Rechtssache C-557/14: Klage, eingereicht am 4. Dezember 2014 — Europäische Kommission/Portugiesische Republik

ABl. C 46 vom 9.2.2015, p. 28–31 (BG, ES, CS, DA, DE, ET, EL, EN, FR, HR, IT, LV, LT, HU, MT, NL, PL, PT, RO, SK, SL, FI, SV)

9.2.2015   

DE

Amtsblatt der Europäischen Union

C 46/28


Klage, eingereicht am 4. Dezember 2014 — Europäische Kommission/Portugiesische Republik

(Rechtssache C-557/14)

(2015/C 046/35)

Verfahrenssprache: Portugiesisch

Parteien

Klägerin: Europäische Kommission (Prozessbevollmächtigte: G. Braga da Cruz und E. Manhaeve)

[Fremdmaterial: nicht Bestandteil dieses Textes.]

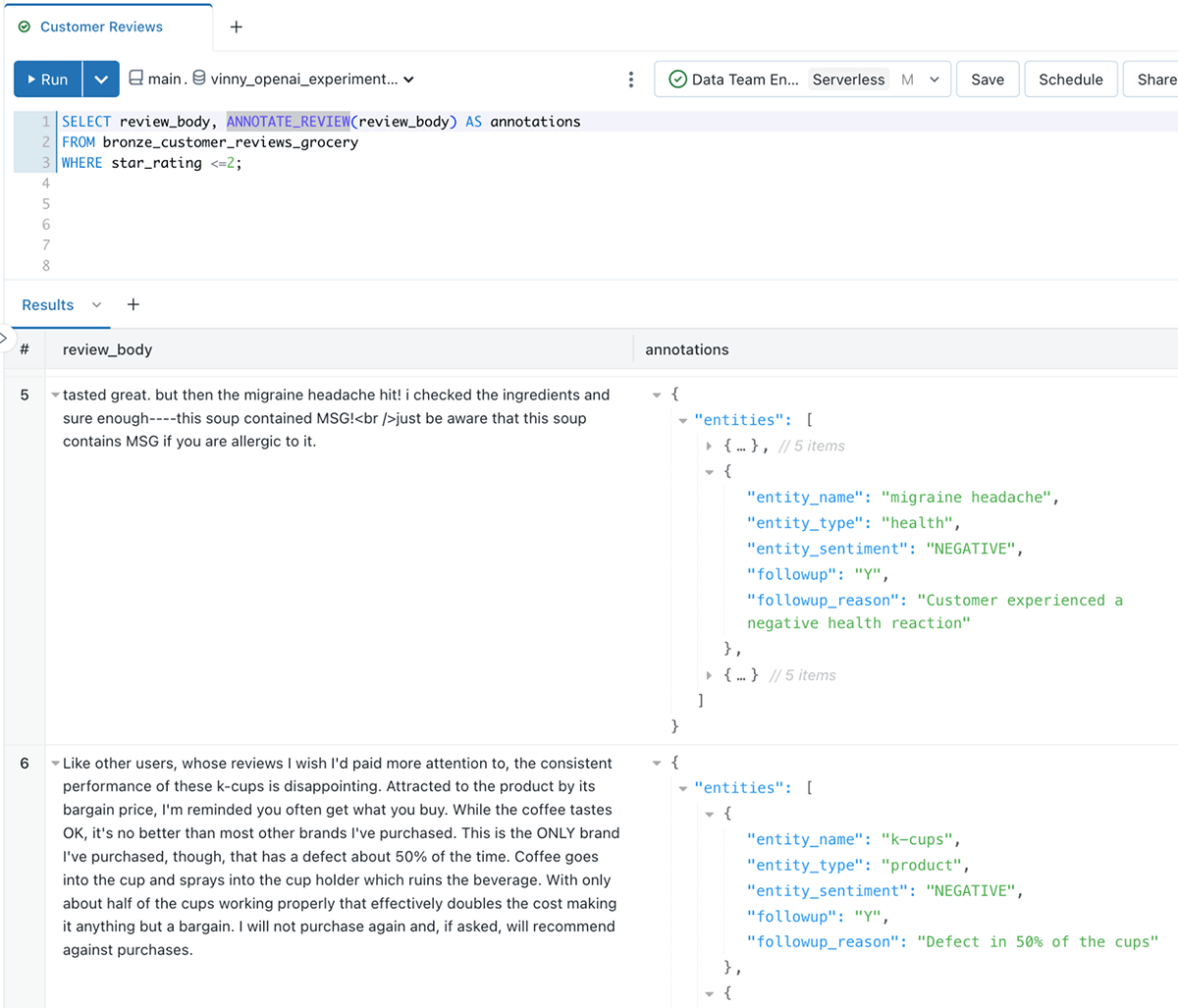The image size is (1178, 1008).
Task: Add a new query tab with plus icon
Action: [236, 27]
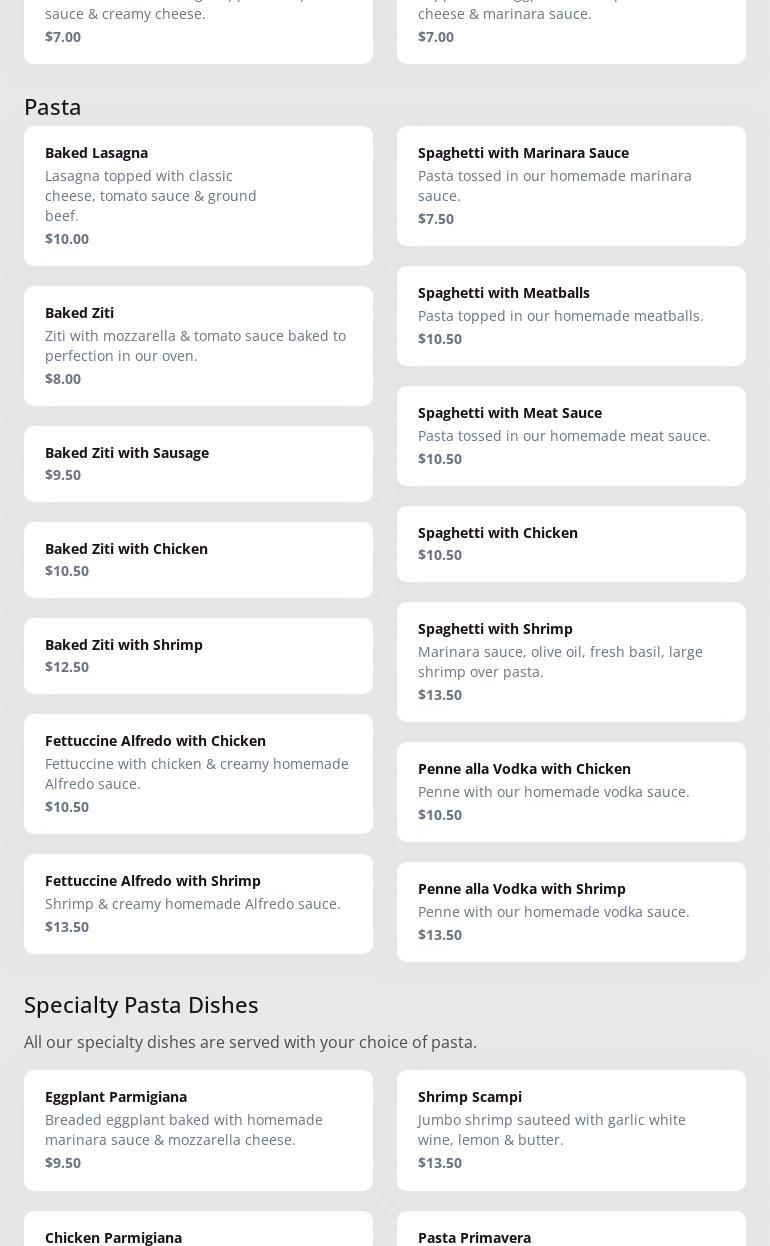Screen dimensions: 770x1246
Task: Select the Eggplant Parmigiana specialty dish
Action: 198,1129
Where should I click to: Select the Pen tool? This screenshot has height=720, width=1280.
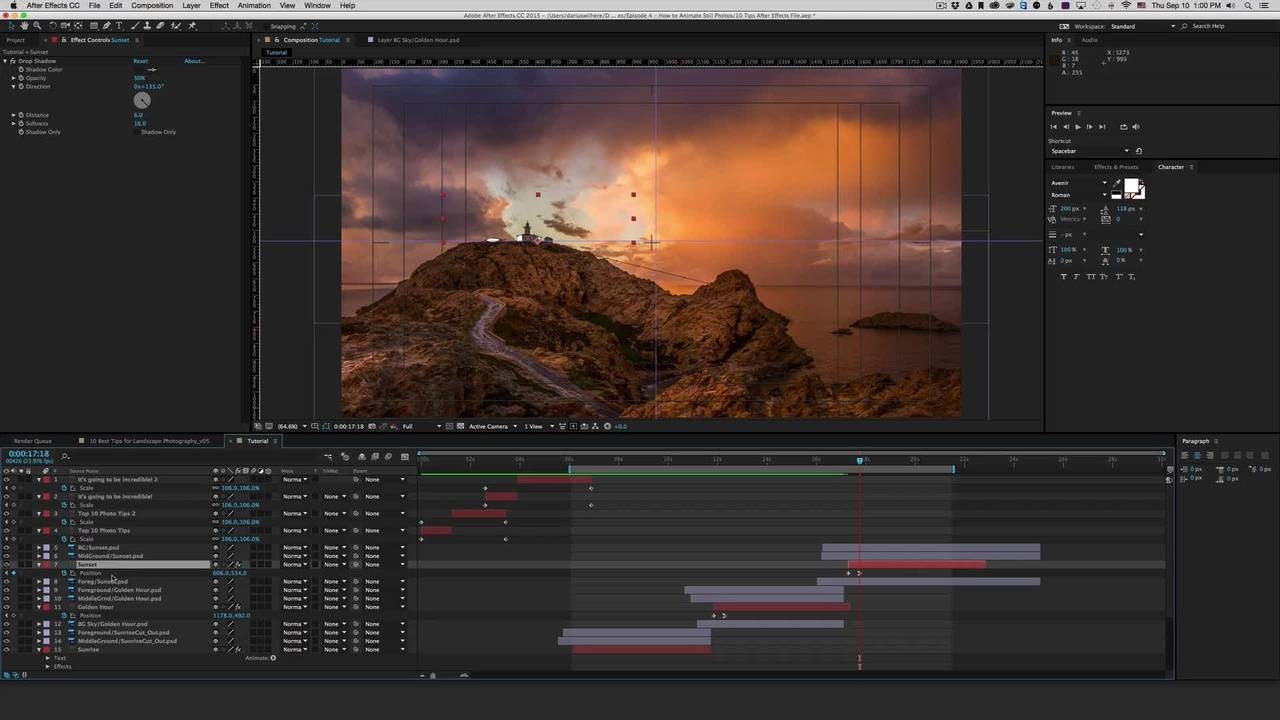click(x=107, y=26)
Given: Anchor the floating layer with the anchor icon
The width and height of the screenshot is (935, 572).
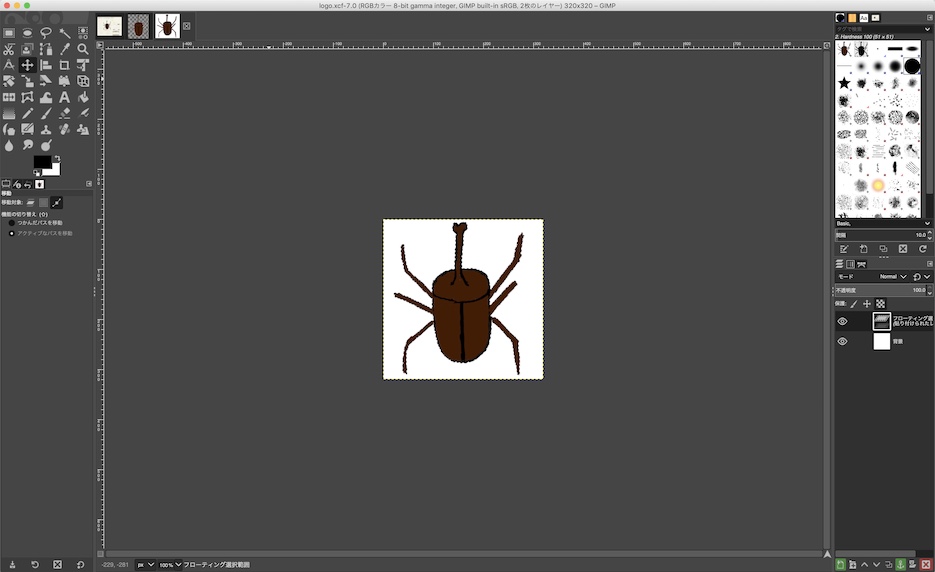Looking at the screenshot, I should tap(901, 565).
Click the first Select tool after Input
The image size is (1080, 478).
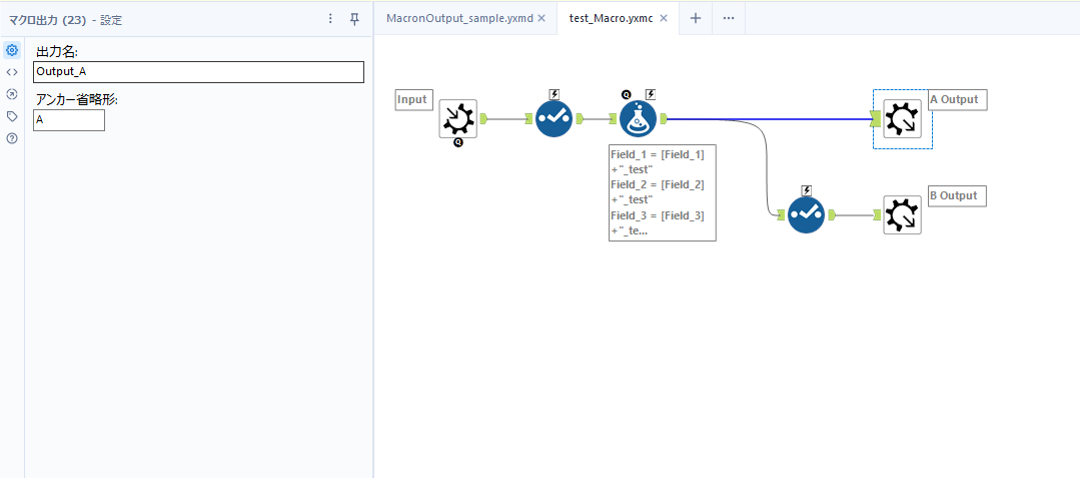[552, 119]
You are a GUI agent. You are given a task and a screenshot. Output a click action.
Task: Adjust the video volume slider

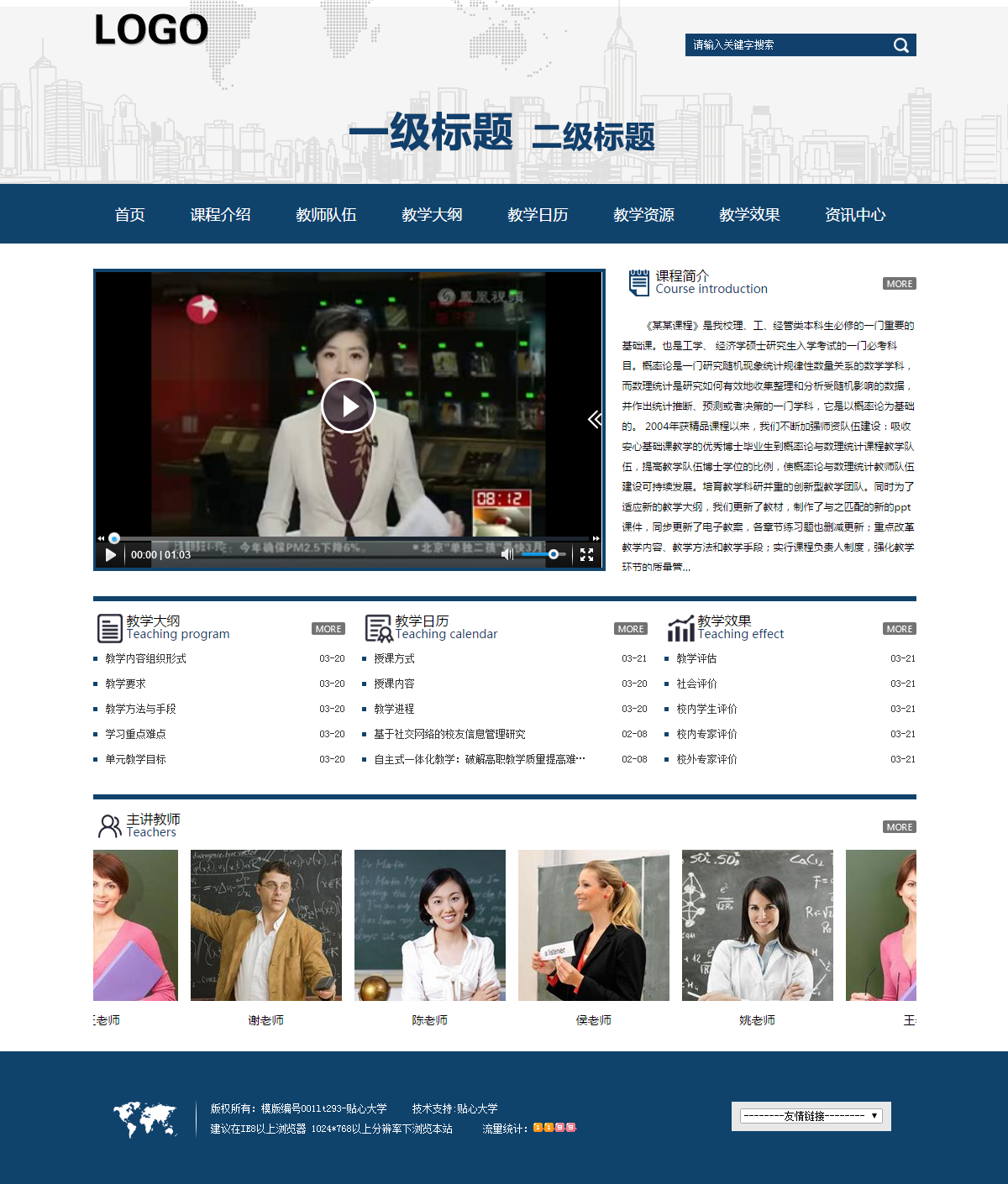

Beklagte: Portugiesische Republik

Anträge

Die Klägerin beantragt,

festzustellen, dass die Portugiesische Republik dadurch gegen ihre Verpflichtungen aus Art. 260 Abs. 1 AEUV verstoßen hat, dass sie nicht alle zur Durchführung des Urteils vom 7. Mai 2009 in der Rechtssache C-530/07 (1), Kommission/Portugiesische Republik, erforderlichen Maßnahmen ergriffen hat;

die Portugiesische Republik zu verurteilen, ein Zwangsgeld in Höhe von 20  196 Euro für jeden Tag, um den sich die Durchführung des in der Rechtssache C-530/07 ergangenen schon genannten Urteils verzögert, ab dem Tag der Verkündung des Urteils in der vorliegenden Rechtssache bis zu dem Tag zu zahlen, an dem das in der Rechtssache C-530/07 ergangene schon genannte Urteil durchgeführt sein wird;

die Portugiesische Republik zu verurteilen, einen täglichen Pauschalbetrag von 2  244 Euro ab dem Tag der Verkündung des Urteils in der Rechtssache C-530/07 bis zum Tag der Verkündung des Urteils in der vorliegenden Rechtssache oder, wenn dieser letztgenannte Tag früher kommt, bis zu dem Tag zu zahlen, an dem das in der Rechtssache C-530/07 ergangene schon genannte Urteil durchgeführt sein wird;

der Portugiesischen Republik die Kosten aufzuerlegen.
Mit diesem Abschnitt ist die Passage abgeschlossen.